Les juges de la Cour de cassation ne suivent pas ce raisonnement. Ils estiment que l'employeur, informé de la préconisation émise par le médecin du travail, n'avait en l’espèce pas vérifié que les lieux dans lesquels le salarié effectuait sa tournée étaient équipés de transpalette électrique. Celui-ci ne s’étant pas assuré de la mise en œuvre effective des préconisations du médecin du travail, il est considéré comme ayant manqué à son obligation de sécurité.
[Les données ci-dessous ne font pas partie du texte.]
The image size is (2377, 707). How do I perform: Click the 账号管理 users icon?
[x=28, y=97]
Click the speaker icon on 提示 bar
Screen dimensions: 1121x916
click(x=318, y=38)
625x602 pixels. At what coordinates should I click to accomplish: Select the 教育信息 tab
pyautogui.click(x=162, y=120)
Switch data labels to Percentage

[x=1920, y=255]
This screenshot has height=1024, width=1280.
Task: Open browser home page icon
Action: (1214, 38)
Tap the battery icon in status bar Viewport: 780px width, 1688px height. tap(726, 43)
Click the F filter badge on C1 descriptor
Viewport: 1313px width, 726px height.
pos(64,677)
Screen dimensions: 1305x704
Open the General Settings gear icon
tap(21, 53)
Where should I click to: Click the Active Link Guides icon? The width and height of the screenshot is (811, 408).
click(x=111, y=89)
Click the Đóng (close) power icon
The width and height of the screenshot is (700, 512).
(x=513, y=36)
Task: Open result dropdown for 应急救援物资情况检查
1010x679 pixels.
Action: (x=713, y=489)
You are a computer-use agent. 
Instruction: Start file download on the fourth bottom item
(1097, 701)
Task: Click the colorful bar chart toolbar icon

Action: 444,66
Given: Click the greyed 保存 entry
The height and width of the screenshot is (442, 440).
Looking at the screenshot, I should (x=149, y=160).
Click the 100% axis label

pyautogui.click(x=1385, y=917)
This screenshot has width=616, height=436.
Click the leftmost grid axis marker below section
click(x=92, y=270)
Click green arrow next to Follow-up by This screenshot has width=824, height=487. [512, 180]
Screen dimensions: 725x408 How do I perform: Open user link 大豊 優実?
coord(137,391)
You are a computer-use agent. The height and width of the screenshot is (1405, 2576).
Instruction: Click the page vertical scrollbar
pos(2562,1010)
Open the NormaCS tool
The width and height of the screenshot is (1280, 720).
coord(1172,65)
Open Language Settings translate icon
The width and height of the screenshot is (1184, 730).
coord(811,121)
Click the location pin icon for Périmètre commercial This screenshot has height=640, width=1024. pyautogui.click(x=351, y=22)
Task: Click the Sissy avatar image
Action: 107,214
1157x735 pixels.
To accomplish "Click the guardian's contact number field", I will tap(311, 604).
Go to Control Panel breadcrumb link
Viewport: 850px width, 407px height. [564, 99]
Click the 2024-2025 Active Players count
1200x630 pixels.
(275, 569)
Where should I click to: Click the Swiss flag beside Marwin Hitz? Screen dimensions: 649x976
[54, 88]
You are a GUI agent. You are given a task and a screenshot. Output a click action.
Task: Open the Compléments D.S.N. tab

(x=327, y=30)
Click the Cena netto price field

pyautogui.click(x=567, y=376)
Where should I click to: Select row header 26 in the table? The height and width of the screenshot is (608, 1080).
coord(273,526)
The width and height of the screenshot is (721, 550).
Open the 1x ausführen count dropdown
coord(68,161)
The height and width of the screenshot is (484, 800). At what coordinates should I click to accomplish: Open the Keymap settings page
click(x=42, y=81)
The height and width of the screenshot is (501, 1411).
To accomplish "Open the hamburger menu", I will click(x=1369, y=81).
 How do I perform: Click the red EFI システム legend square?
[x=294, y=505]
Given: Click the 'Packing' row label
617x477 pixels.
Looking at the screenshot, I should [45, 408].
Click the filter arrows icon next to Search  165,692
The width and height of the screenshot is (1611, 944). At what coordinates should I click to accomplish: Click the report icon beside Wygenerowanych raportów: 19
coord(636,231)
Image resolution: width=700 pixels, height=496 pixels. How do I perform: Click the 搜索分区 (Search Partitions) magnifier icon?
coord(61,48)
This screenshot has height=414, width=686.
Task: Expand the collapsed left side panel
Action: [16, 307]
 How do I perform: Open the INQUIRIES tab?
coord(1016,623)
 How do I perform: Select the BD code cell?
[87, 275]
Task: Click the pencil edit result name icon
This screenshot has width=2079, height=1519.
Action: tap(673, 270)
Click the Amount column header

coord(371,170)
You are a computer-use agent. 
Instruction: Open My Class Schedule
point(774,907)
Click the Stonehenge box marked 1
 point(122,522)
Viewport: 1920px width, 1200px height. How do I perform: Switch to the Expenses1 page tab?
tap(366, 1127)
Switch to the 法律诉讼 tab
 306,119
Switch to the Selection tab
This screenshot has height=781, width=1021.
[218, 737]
Ils considèrent alors que lorsqu’un salarié travaille chez un client, l’employeur ne peut s’exonérer de sa responsabilité en faisant valoir qu’il appartient au salarié de l’alerter de l’absence des aménagements préconisés par le médecin. La responsabilité de s’assurer du respect des préconisations du médecin du travail revient bien à l’employeur. Il aurait dû, en pratique, s’adresser à ses clients afin de garantir que le salarié disposait d’un transpalette électrique pour exercer son activité sans risque.
Commentaire
Le médecin du travail peut proposer, par écrit et après échange avec le salarié et l'employeur, des mesures individuelles d'aménagement, d'adaptation ou de transformation du poste de travail ou des mesures d'aménagement du temps de travail justifiées par des considérations relatives notamment à l'âge ou à l'état de santé physique et mentale du travailleur (article L4624-3 du Code du travail). L’obligation de sécurité à laquelle est tenu l’employeur vis-à-vis de la protection de la santé de ses salariés implique qu’il doit prendre en compte rapidement toutes les préconisations émises par le médecin du travail (chambre sociale de la Cour de cassation, 27 septembre 2017, n°15-28.605).
Lorsque le médecin préconise l’utilisation de matériel spécifique pour l’exercice de l’activité d’un salarié, l’employeur doit s’assurer de son utilisation effective par ce dernier. À défaut, celui-ci sera considéré comme ayant manqué à son obligation de sécurité.